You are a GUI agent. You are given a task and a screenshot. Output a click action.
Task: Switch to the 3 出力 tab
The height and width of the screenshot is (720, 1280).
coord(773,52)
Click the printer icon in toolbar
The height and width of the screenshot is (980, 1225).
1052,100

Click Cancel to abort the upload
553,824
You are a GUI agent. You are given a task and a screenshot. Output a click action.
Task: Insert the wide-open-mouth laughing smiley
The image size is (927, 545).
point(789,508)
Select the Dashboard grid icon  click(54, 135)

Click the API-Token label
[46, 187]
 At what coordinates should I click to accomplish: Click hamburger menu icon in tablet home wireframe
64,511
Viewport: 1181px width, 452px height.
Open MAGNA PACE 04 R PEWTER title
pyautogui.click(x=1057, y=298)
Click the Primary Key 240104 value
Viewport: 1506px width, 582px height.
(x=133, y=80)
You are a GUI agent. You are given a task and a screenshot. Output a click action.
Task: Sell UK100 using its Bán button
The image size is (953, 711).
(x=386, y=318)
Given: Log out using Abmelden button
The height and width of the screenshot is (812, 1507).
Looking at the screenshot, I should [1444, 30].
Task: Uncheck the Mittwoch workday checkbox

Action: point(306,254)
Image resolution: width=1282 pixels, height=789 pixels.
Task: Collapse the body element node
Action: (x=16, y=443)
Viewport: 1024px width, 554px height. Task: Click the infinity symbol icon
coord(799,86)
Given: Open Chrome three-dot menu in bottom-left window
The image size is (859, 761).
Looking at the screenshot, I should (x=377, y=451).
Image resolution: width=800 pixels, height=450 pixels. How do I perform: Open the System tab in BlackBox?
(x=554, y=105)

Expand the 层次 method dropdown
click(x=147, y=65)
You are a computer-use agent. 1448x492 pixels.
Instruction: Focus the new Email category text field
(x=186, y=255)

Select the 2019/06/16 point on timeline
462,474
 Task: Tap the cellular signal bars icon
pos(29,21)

--- INSTRUCTIONS TO FOLLOW ---
Write the material out again in its entirety, exactly as shown.

--- REPLY TO THE EXERCISE ---
You are a GUI agent. You are given a task and a screenshot. Output a click action.
Task: Switch to the 3 出力 tab
The height and width of the screenshot is (720, 1280).
coord(773,52)
Click the printer icon in toolbar
The height and width of the screenshot is (980, 1225).
1052,100

Click Cancel to abort the upload
553,824
You are a GUI agent. You are given a task and a screenshot. Output a click action.
Task: Insert the wide-open-mouth laughing smiley
The image size is (927, 545).
point(789,508)
Select the Dashboard grid icon  click(54, 135)

Click the API-Token label
[46, 187]
 At what coordinates should I click to accomplish: Click hamburger menu icon in tablet home wireframe
64,511
Viewport: 1181px width, 452px height.
Open MAGNA PACE 04 R PEWTER title
pyautogui.click(x=1057, y=298)
Click the Primary Key 240104 value
Viewport: 1506px width, 582px height.
(x=133, y=80)
You are a GUI agent. You are given a task and a screenshot. Output a click action.
Task: Sell UK100 using its Bán button
The image size is (953, 711).
(x=386, y=318)
Given: Log out using Abmelden button
The height and width of the screenshot is (812, 1507).
Looking at the screenshot, I should [1444, 30].
Task: Uncheck the Mittwoch workday checkbox

Action: point(306,254)
Image resolution: width=1282 pixels, height=789 pixels.
Task: Collapse the body element node
Action: (x=16, y=443)
Viewport: 1024px width, 554px height. Task: Click the infinity symbol icon
coord(799,86)
Given: Open Chrome three-dot menu in bottom-left window
The image size is (859, 761).
Looking at the screenshot, I should (x=377, y=451).
Image resolution: width=800 pixels, height=450 pixels. How do I perform: Open the System tab in BlackBox?
(x=554, y=105)

Expand the 层次 method dropdown
click(x=147, y=65)
You are a computer-use agent. 1448x492 pixels.
Instruction: Focus the new Email category text field
(x=186, y=255)

Select the 2019/06/16 point on timeline
462,474
 Task: Tap the cellular signal bars icon
pos(29,21)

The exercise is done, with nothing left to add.